### Data for processing ###

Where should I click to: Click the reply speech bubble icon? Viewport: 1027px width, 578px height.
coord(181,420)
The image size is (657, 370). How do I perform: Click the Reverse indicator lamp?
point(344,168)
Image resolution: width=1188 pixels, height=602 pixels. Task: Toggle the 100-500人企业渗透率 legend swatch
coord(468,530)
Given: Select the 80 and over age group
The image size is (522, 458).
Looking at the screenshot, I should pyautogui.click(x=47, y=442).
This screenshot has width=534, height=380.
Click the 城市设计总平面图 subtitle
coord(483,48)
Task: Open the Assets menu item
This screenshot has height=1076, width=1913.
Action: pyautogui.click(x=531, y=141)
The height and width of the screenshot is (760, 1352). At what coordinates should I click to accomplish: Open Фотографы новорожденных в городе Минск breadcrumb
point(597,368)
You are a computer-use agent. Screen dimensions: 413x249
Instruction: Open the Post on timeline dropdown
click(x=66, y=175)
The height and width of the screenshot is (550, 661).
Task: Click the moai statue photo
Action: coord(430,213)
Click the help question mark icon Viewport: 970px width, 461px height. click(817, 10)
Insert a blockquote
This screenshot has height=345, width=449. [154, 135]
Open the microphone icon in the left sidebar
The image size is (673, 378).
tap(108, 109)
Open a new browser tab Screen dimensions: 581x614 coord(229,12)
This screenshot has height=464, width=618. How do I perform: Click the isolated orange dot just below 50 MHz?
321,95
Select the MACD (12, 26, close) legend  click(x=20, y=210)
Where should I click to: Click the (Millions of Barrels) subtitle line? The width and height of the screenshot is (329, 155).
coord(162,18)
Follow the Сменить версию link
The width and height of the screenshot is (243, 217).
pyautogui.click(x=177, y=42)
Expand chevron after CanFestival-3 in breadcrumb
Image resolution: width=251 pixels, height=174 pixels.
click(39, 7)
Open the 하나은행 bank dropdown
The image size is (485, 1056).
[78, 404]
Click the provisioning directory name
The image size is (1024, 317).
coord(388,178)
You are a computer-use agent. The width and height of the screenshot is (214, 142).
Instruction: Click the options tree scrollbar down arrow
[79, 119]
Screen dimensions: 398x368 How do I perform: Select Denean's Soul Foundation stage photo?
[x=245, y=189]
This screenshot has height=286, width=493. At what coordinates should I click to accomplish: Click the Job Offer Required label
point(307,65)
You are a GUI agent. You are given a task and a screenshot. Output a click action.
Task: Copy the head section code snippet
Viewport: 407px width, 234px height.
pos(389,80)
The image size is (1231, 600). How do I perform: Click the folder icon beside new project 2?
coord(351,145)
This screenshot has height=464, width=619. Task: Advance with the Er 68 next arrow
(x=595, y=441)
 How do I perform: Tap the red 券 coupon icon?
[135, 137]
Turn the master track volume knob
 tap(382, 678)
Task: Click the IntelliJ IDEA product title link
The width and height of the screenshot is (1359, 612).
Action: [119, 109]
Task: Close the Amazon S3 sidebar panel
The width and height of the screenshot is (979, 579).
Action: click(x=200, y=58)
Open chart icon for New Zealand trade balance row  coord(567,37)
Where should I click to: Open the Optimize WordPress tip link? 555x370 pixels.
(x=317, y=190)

###

What to do
Give back the line containing "Task: Close the Amazon S3 sidebar panel" and all the lines after it through the end of the records, unchanged.

Exercise answer
Task: Close the Amazon S3 sidebar panel
The width and height of the screenshot is (979, 579).
Action: click(x=200, y=58)
Open chart icon for New Zealand trade balance row  coord(567,37)
Where should I click to: Open the Optimize WordPress tip link? 555x370 pixels.
(x=317, y=190)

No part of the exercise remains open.